_Request_.
Render the items from the line containing "Task: Click the face selection cube icon" up to and including the line containing "Action: coord(17,169)" as a Markdown table with the columns Row and Line. Skip any blank lines and leave the pictures out.

_Record excerpts_.
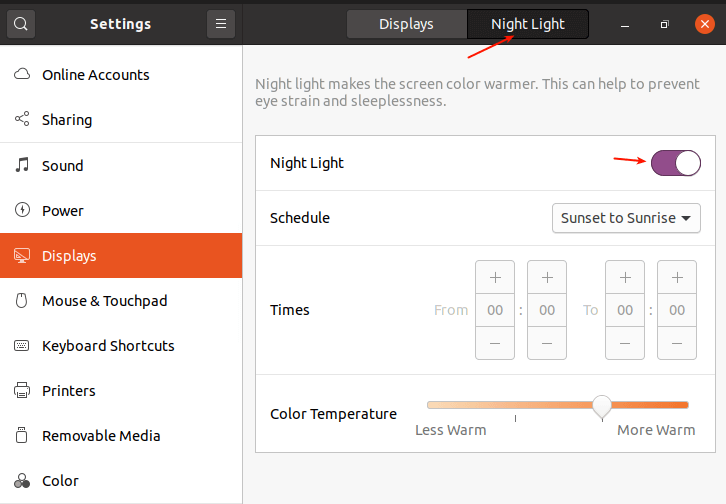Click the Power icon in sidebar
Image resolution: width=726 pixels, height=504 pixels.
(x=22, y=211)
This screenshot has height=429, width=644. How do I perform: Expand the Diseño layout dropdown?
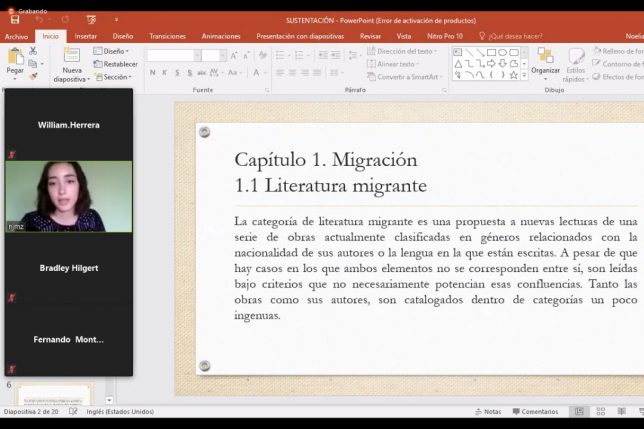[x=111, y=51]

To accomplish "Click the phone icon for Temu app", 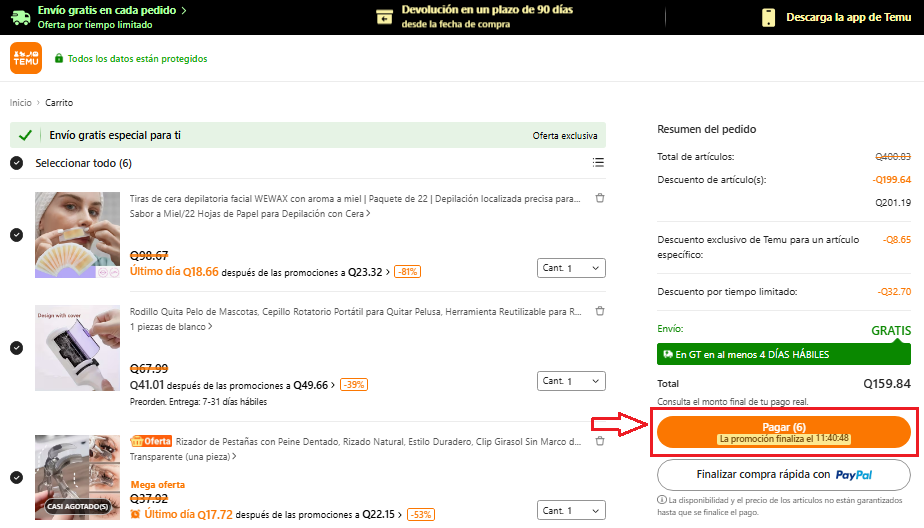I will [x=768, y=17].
==
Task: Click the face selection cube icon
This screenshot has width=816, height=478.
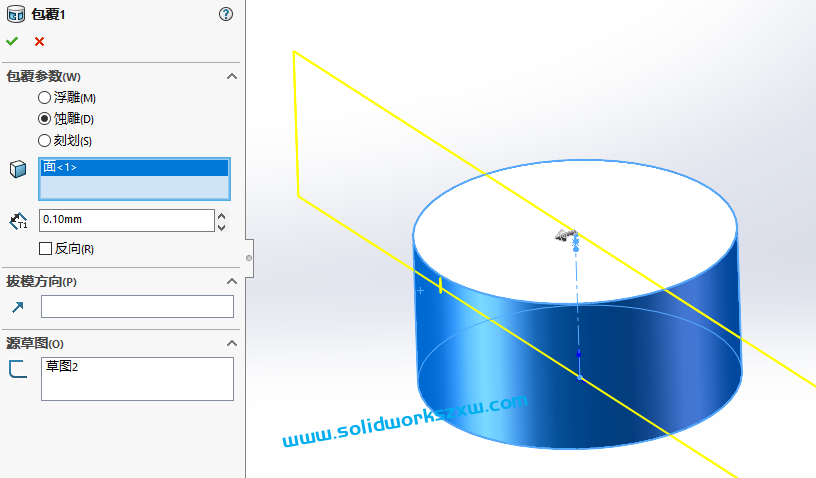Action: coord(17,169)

_Finished exercise_.
| Row | Line |
|---|---|
| 1 | Task: Click the face selection cube icon |
| 2 | This screenshot has width=816, height=478. |
| 3 | Action: coord(17,169) |